The downing of Malaysia Airlines flight MH17 highlights a fact long known to those watching the armed conflict in eastern Ukraine: You can’t expect reliable information about it from officials or media, whether Russian, Ukrainian or Western. As a result, relatives of people killed on the plane must now subsist on a familiar diet of rumors and falsehoods — often incredibly callous ones.
On Friday, Anton Geraschenko, an aide to Ukrainian Interior Minister Arsen Avakov, wrote the following on Facebook (original spelling and syntax preserved):
“Just now I have received information that terrorists — death-hunters were collecting not only cash money and jewelry of the crashed Boing died passengers but also the credit cards of the victims. Currently they might as well try to use them in Ukraine or pass them on to Russia. My humble request to the relatives of the victims to freeze their credit cards, so that they won’t loose their assets to terrorists!”
Mainstream Ukrainian media immediately picked up the allegation and spread it as straight news. “The Russian mercenaries are openly looting the crash site of the Malaysian Boeing: taking not just cash and jewelry but credit cards from the dead passengers,” Censor.net reported, quoting Geraschenko only in the next paragraph.
Foreign media picked up the thread. The Wire’s item, headlined “Looters Stole Cash, Credit Cards, and Jewelry from Flight MH17 Crash Victims,” quoted Gerashchenko along with a secondhand account “from a photojournalist at the site” and a story in the New York Daily News. That story, in turn, cited a USA Today story written by a reporter at the site. The USA Today article, the only firsthand report in this chain of insinuation, didn’t claim that bodies had been looted. In fact, it described “credit cards and photographs carefully lined up next to each other on the wet grass.”

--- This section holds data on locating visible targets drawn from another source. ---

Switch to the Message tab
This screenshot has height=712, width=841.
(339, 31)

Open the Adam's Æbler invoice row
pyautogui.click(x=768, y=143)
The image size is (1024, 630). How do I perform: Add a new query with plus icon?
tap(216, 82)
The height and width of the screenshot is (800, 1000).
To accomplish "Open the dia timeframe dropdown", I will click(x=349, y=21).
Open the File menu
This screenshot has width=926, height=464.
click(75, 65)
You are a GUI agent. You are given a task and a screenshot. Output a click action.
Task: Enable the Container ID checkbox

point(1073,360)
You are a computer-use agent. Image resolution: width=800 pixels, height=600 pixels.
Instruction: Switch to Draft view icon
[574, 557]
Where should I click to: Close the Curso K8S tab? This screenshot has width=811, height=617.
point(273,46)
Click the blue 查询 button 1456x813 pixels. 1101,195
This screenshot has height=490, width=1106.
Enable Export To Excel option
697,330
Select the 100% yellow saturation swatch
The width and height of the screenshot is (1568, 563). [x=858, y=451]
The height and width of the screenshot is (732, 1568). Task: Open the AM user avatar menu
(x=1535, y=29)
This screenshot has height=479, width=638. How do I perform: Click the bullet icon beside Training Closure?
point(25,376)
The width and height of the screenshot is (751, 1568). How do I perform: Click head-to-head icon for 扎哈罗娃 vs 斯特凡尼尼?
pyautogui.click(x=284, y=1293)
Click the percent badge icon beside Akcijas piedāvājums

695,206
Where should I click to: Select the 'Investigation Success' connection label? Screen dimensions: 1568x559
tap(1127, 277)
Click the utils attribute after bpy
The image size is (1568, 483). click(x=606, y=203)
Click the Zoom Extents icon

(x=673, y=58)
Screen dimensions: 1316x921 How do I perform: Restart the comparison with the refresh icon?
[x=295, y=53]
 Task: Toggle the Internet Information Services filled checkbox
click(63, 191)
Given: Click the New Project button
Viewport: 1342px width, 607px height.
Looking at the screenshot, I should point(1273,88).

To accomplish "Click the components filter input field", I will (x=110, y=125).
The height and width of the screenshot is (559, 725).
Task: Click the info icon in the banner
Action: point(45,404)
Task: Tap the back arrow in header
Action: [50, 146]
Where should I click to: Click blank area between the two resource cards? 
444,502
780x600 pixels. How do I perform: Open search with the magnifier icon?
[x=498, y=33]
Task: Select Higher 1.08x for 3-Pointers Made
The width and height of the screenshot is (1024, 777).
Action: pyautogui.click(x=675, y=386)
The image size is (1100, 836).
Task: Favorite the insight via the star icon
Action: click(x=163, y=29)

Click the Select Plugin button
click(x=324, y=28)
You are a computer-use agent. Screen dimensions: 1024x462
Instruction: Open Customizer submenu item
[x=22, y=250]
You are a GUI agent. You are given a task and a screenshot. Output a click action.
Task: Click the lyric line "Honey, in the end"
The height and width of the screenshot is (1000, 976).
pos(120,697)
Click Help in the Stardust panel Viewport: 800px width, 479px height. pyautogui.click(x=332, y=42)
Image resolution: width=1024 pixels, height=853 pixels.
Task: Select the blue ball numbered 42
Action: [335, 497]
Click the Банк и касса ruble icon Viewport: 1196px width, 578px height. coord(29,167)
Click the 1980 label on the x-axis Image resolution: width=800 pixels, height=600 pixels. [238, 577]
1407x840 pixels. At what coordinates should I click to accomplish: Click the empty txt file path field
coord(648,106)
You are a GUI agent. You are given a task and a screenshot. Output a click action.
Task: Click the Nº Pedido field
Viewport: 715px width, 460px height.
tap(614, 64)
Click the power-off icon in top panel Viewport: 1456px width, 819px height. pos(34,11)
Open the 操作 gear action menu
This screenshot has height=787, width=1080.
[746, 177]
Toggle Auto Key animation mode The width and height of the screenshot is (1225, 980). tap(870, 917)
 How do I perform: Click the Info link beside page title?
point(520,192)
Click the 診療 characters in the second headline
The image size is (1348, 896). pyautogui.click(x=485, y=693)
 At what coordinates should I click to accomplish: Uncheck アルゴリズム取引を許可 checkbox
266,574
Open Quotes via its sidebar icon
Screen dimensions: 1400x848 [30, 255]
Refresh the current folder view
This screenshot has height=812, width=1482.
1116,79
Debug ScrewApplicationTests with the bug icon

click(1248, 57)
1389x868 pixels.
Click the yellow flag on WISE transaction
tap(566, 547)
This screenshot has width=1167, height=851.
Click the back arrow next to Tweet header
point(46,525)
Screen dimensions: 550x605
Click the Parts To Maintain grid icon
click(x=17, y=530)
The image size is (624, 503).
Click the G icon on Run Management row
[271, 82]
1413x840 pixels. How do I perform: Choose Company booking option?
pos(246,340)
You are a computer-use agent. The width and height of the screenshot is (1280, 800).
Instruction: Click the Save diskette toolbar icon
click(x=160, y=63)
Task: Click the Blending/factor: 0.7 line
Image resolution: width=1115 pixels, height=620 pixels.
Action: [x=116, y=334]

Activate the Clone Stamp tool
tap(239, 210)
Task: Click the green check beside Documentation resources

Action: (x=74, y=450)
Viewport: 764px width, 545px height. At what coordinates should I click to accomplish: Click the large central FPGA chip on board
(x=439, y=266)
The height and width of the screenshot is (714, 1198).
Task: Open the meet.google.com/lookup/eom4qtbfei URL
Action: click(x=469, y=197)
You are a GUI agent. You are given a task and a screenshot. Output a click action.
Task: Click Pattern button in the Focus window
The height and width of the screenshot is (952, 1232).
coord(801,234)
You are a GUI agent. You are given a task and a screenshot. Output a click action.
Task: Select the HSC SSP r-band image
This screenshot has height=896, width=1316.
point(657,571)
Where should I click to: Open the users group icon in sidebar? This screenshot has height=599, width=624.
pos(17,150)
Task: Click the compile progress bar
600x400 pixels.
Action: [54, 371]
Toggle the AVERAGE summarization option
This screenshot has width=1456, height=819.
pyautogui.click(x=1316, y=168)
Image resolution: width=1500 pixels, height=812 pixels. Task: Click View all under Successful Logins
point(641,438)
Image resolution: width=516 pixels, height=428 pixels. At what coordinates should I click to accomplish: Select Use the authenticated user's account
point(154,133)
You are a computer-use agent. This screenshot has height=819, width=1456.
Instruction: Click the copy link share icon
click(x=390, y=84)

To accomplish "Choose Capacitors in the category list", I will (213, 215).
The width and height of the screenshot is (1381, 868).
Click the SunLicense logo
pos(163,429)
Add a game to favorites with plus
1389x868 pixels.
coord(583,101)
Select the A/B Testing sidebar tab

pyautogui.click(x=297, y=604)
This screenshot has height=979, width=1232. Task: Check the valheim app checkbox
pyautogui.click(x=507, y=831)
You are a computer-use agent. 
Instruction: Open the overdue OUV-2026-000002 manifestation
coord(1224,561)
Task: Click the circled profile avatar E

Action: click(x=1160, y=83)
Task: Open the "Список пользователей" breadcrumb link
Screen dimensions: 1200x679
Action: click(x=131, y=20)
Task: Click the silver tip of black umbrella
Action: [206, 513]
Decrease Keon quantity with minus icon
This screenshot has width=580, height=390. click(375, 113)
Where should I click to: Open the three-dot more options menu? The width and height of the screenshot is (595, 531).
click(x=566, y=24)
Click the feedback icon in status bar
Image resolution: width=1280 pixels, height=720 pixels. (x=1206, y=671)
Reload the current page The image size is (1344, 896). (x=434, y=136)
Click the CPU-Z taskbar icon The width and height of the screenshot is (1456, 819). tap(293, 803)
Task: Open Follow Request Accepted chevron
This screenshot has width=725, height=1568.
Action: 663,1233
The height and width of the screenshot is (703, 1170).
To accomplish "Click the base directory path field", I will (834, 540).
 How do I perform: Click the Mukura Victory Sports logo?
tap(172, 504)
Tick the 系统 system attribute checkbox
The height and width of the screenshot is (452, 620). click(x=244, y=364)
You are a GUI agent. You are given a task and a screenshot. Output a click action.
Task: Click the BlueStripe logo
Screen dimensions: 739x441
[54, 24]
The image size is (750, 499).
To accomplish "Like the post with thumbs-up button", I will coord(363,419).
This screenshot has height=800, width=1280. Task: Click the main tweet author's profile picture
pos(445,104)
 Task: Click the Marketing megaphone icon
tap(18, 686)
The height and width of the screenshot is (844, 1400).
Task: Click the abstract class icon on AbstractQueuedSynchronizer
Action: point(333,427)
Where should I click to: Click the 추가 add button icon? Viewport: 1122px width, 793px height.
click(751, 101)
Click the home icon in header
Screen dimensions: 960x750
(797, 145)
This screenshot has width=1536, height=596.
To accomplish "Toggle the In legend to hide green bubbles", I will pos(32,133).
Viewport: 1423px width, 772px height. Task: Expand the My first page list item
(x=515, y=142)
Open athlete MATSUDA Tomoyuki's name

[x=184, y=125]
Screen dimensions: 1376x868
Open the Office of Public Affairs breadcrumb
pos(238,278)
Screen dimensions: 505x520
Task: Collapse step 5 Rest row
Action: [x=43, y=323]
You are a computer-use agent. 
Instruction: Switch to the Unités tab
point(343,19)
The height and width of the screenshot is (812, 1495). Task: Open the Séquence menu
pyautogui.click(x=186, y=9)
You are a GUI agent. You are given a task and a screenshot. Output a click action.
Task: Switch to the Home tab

The looting story having acquired the contours of a fact, however, the Dutch Banking Union felt compelled to point out that Dutch credit cards, like those in most European countries, cannot be used without a PIN. They are equipped with security chips. In the event someone does manage to use a victim’s card, the Dutch bankers promised to reimburse the victim’s next of kin. As yet, there have been no reports suggesting such compensation is necessary.
Did separatists actually steal victims’ credit cards, cash and jewelry? I don’t know. I am none the wiser for having read numerous news reports on the subject in several languages.
I know nothing for sure about how flight MH17 was brought down. I suspect it was shot down by a surface-to-air missile launched by the pro-Russia rebels who hold the territory where the plane crashed. They previously had shot down a few Ukrainian planes in the vicinity and had bragged about it. Unlike the rebels, Ukraine has no need of anti-aircraft weapons. The rebels have no air force. I have no idea, however, where the missiles might have come from. Ukrainian officials and media insist that they were supplied by Russia. They have published a video of a Buk missile launcher being driven somewhere, which proves nothing at all. The Russian defense ministry, of course, has denied any involvement. Both stories are understandable; neither is trustworthy.
The media exist precisely to inform people in convoluted situations such as this. Yet even the relatively few reporters who have managed to get to the site are unable to get a clear picture of what’s happening. They have no access to anyone with knowledge who doesn’t also have an interest in lying. Ukraine wants Western help in crushing the pro-Russia separatists and in imposing sanctions on Russia for supporting the rebellion. Russia wants to avoid blame and sanctions without giving up on the rebels, who do Russia’s bidding by keeping Ukraine unstable. The rebels themselves see obfuscation as their only chance to avoid condemnation for shooting down the plane.
Though modern conflicts are awash in media attention, what readers and viewers get is often an incomprehensible garble. Failure to ascertain the truth is another real-time tragedy.
Bloomberg View contributor Leonid Bershidsky is a Moscow-based writer.